[Document extract]
Speakers will feature national scholars addressing a range of topics, including:  

  • "The Neuroscience of Race Bias" — Liz Phelps, Department of Psychology and Center for Neural Science, New York University

  • "Gaining Insight from a Biased Brain: Implications for the Stigmatized" — Chad Forbes, Department of Psychology, University of Delaware

  • "Wise Interventions: Engineering Psychology to Raise Achievement" — Greg Walton, Department of Psychology, Stanford University

  • "Emory Speaks: The Challenges of Bias and Stereotyping at Emory" — Deboleena Roy, Departments of Women's, Gender and Sexuality Studies and Neuroscience and Behavioral Biology at Emory, responds to the first three presentations; student organizers share outcomes of a pre-symposium seminar series

  • "Are There Solutions to Bias and Stereotyping in the Academy?" — A panel discussion featuring Paul Root Wolpe, director of Emory's Center for Ethics, and moderated by Tyrone Forman, sociology professor and director of Emory's James Weldon Johnson Institute for the Study of Race and Difference.

Symposium tackles emerging issues

Now in its fourth year, the interdisciplinary symposium has been expanded to also include, for the first time, a pre-symposia seminar series — four seminars held throughout the fall semester that address neurobiological foundations and social psychological perspectives on stereotype and bias.  

Earlier seminars are video-archived and may be viewed, as available, on the Neuroethics Blog.  

Outcomes from the discussion-based pre-symposia series will inform a white paper — created to highlight challenges and develop practical solutions to reducing the influence of bias and stereotypes in academia — that will be presented and discussed at the main symposium.  

"These symposia are largely student-led and highlight emerging issues that fall at the intersection of neuroscience, society and ethics," explains Karen Rommelfanger, director of Emory's Neuroethics Program at the Center for Ethics and assistant professor in the Department of Neurology.  

The theme for this year's symposium was directly inspired by dialogue around issues of negative stereotyping and race and gender bias that have arisen at Emory, as well as universities around the country, she adds.
[/Document extract]
- _Instructions to follow_
Copy the full symposium announcement word for word. The entries are separate material and are not part of the symposium announcement.
[Extracted entries]
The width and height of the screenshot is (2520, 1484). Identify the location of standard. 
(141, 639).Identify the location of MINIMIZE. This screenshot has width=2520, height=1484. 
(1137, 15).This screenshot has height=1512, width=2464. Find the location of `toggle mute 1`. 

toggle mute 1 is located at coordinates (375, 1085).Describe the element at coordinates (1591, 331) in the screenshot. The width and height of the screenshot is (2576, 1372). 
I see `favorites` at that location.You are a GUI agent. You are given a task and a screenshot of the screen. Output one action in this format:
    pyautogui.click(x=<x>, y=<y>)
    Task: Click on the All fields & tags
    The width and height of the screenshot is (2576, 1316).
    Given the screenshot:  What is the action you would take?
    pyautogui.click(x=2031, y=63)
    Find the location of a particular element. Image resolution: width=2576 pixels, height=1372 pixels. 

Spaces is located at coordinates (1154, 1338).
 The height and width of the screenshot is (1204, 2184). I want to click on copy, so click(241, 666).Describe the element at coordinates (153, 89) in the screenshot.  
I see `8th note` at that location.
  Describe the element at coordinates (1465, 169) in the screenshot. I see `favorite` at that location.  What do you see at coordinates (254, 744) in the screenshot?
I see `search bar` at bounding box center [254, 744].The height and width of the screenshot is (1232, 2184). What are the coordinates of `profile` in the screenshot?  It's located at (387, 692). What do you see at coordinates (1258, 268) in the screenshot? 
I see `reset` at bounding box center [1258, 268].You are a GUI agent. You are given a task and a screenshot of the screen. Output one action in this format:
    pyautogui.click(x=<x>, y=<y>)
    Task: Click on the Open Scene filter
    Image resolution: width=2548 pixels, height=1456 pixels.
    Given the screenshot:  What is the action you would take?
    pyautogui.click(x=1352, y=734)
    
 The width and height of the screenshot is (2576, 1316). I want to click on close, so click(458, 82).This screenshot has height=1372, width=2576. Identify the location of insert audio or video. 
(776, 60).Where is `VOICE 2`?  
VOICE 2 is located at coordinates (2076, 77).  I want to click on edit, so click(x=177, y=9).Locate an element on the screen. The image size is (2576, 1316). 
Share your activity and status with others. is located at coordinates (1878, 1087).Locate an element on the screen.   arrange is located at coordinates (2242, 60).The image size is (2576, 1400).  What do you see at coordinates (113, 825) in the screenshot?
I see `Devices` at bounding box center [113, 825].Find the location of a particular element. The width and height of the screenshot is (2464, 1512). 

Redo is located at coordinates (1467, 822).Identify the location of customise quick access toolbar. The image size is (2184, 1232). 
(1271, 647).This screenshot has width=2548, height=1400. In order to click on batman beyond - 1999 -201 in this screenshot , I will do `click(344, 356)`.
[/Extracted entries]
- _Your solution_
Speakers will feature national scholars addressing a range of topics, including:  

  • "The Neuroscience of Race Bias" — Liz Phelps, Department of Psychology and Center for Neural Science, New York University

  • "Gaining Insight from a Biased Brain: Implications for the Stigmatized" — Chad Forbes, Department of Psychology, University of Delaware

  • "Wise Interventions: Engineering Psychology to Raise Achievement" — Greg Walton, Department of Psychology, Stanford University

  • "Emory Speaks: The Challenges of Bias and Stereotyping at Emory" — Deboleena Roy, Departments of Women's, Gender and Sexuality Studies and Neuroscience and Behavioral Biology at Emory, responds to the first three presentations; student organizers share outcomes of a pre-symposium seminar series

  • "Are There Solutions to Bias and Stereotyping in the Academy?" — A panel discussion featuring Paul Root Wolpe, director of Emory's Center for Ethics, and moderated by Tyrone Forman, sociology professor and director of Emory's James Weldon Johnson Institute for the Study of Race and Difference.

Symposium tackles emerging issues

Now in its fourth year, the interdisciplinary symposium has been expanded to also include, for the first time, a pre-symposia seminar series — four seminars held throughout the fall semester that address neurobiological foundations and social psychological perspectives on stereotype and bias.  

Earlier seminars are video-archived and may be viewed, as available, on the Neuroethics Blog.  

Outcomes from the discussion-based pre-symposia series will inform a white paper — created to highlight challenges and develop practical solutions to reducing the influence of bias and stereotypes in academia — that will be presented and discussed at the main symposium.  

"These symposia are largely student-led and highlight emerging issues that fall at the intersection of neuroscience, society and ethics," explains Karen Rommelfanger, director of Emory's Neuroethics Program at the Center for Ethics and assistant professor in the Department of Neurology.  

The theme for this year's symposium was directly inspired by dialogue around issues of negative stereotyping and race and gender bias that have arisen at Emory, as well as universities around the country, she adds.